Tokyo Rose was pardoned? Just the other week I found myself defending P G Wodehouse against charges that he was a Nazi sympathizer. I never heard Tokyo Rose’s story, but as in so many cases, things are more complex than they appear.
Aside from being a bad son (lik…:
Her trial was considered the most expensive in American history at that time. The U.S. government stacked the deck against Toguri and her meager defense, and the judge later admitted he was prejudiced against her from the start. Toguri was found guilty of only one of the eight treason charges — “That she did speak into a microphone concerning the loss of ships.” She was sentenced to 10 years in prison and fined $10,000. Because she was a model prisoner, Toguri was released early in 1956, although she was served with a deportation order which took two years to fight.
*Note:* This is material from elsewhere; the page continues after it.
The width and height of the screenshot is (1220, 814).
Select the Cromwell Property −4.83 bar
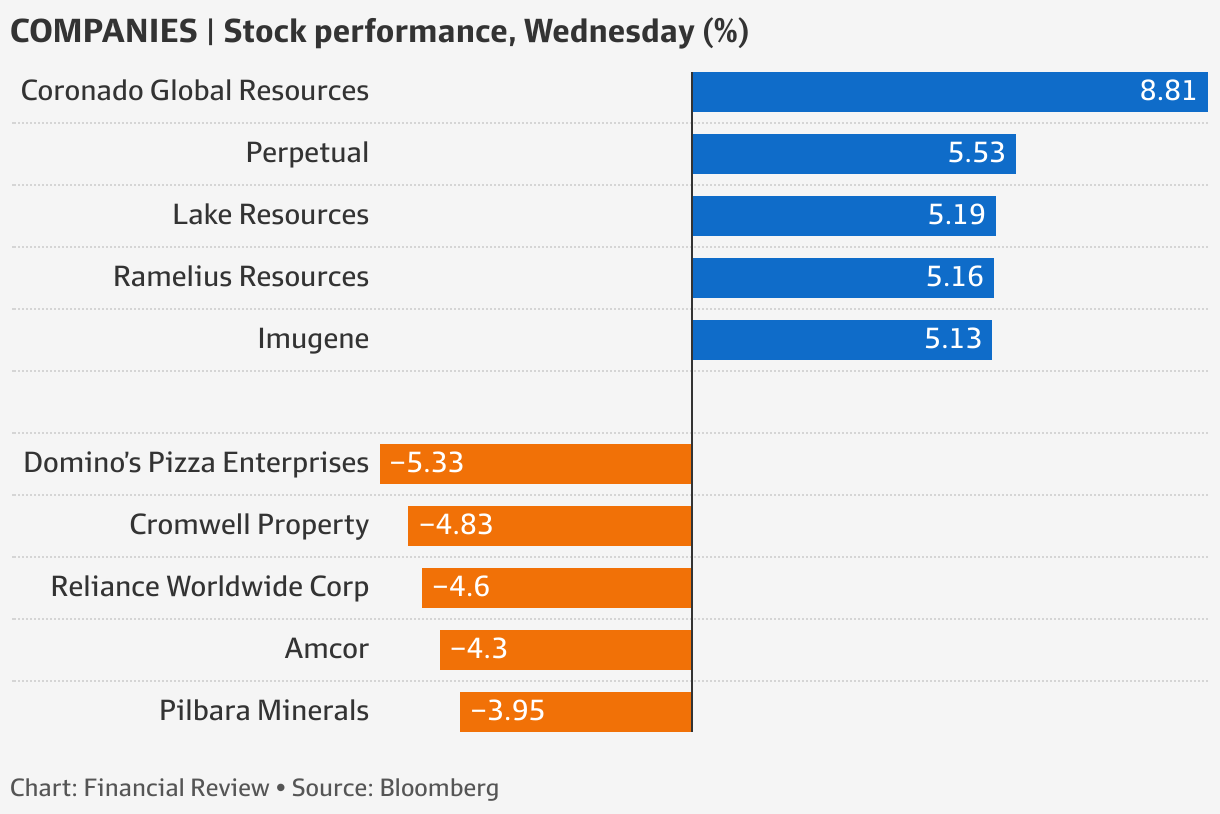(549, 526)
In 1976, the TV news show 60 Minutes told the Tokyo Rose story from Toguri’s point of view. This led to a full pardon for Toguri from President Gerald Ford in 1977.
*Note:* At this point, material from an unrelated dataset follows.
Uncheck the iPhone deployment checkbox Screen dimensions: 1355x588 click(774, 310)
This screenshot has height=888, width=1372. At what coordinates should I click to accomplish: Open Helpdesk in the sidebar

This came up as a result of Howard Dean being accused of treason for claiming that the president’s poorly-planned and more poorly-prosecuted war was unwinnable. I don’t think Dr Dean meant to disparage the troops in the field — I’m sure of that — but to keep in mind the people who decided to go to war with the flawed information they had, the ill-designed war plans they had, the inadequate matériel they had, not the ones they wish they had are getting Americans killed, to say nothing of what they’re doing to Iraq and it’s citizens.